11 Signs and Symptoms
Here are classic signs and symptoms of PTSD. According to DSM-5, these manifestations need to be present for at least one month and disrupt normal daily living for a PTSD diagnosis.
As you survey this list, consider if you know anyone experiencing these symptoms:
Flashbacks of events
Nightmares or disturbing thoughts
Severe anxiety and/or panic attacks
Severe emotional distress
Severe physical reactions
Avoiding places (being in public)
Feeling emotionally numb
Negative feelings about one’s self and/or others
Obsessive compulsive disorder
Complications such as depression, anxiety, eating disorders, alcohol/drug abuse and suicidal tendencies may arise if PTSD progresses. The National Suicide Prevention Lifeline, 1-800-273-8255, is a resource one can be provided if suicidal tendencies present. In addition, the QPR Institute is an excellent online resource to provide anyone willing to complete online training on suicide prevention.
Medications for PTSD
Common medications administered to PTSD patients include the following:
Antipsychotics such as Risperdal, Zyprexa and Seroquel are provided to treat more severe cases to ease manic behaviors and psychosis.
Benzodiazepines such as Xanax, Klonopin, Valium and Serax are provided to treat phobias and anxiety in connection with other symptoms.
Monoamine Oxidase Inhibitors (MAOI) such as Nardil and Parnate are used for obsessive compulsive disorder (OCD) symptoms.
Selective Serotonin Reuptake Inhibitors (SSRI) which are antidepressants such as Zoloft, Luvox, Paxil and Prozac to reduce pain, anxiety and depression.
Massage Considerations for PTSD Patients
There are many massage considerations to examine with our PTSD patients. Consider potential distractions that may interrupt sessions. Some may not be easy to control such as vehicle noise outside or neighbors in your building. Some may be easier to control such as keeping cell phones on silent, removing visual items that are overly stimulating, and reducing other noise-making devices.
With classic massage application, perform massage techniques slower than usual. Keeping a slow, rhythmic pace to Swedish style work will more easily induce a parasympathetic response to ease the patient’s nervous system.
I will often include a meditation at the beginning of a session. While applying gentle compression upon a region, I will dictate either aloud or silently in my mind affirmation statements such “you are safe,” “you are protected,” “you are endeared,” “you are loved.” This further facilitates the desired parasympathetic response within the client’s body.

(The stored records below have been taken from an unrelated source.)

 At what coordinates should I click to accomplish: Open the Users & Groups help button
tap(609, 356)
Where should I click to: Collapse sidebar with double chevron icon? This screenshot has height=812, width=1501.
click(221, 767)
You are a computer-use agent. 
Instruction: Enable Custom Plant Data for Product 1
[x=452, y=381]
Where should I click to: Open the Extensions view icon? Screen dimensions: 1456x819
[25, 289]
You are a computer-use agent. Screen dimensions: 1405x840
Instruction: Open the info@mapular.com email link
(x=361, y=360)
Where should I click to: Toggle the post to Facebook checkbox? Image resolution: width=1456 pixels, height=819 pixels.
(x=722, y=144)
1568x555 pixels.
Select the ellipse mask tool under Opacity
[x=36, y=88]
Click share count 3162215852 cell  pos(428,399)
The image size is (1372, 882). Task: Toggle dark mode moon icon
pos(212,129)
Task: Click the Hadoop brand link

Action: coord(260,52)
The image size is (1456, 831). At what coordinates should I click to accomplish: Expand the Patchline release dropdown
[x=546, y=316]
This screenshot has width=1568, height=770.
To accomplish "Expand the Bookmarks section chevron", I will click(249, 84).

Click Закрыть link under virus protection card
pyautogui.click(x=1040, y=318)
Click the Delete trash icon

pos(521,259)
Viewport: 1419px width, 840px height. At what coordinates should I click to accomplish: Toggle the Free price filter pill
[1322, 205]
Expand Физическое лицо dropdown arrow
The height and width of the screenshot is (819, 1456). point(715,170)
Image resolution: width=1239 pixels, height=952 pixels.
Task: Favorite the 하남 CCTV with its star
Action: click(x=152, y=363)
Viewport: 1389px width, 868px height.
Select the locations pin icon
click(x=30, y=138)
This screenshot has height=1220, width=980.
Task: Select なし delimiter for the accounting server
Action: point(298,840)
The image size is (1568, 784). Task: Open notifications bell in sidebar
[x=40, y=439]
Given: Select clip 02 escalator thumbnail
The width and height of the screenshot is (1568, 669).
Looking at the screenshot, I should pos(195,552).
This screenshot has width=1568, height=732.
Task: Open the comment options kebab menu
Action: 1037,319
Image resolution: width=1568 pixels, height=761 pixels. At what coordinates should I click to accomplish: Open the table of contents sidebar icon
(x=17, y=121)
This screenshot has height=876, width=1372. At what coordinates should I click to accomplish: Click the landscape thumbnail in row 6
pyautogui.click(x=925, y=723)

Energy-focused modalities showing effectiveness with restoring calm and balance with PTSD patients include Polarity Therapy, Chakra Alignment, Reiki, Reflexology, Cranial Sacral Therapy and Acupressure.
In Chinese medicine practice, PTSD can be described as Wood-Fire destruction imbalance. Sedating Fire tendencies of hysteria and anxiety along with supplementing Wood tendencies of determination and confidence can harmonize this imbalance.
Be ready for Somatic Emotional Releasing by PTSD patients. A good mental framework to interact with a client undergoing such a release is a three-step method I often present in classes:
Acknowledge the palpable shift in the room energetically.
Validate to the patient that it is normal to experience such releasing.
Continue as directed by patient.
Especially for our male PTSD patients, it is important to move beyond the archaic mindset that “men don’t like energy work or soft, relaxing touch.” Anyone, including men, can benefit from the induction of a parasympathetic response within the body. The modality chosen will not matter as much as the mindful approach taken to restore calm and ease within the patient’s nervous system.
Information presented is never intended to replace advice from a medical professional. Please honor requests of the physician and complimentary practitioners in the care of one’s health condition.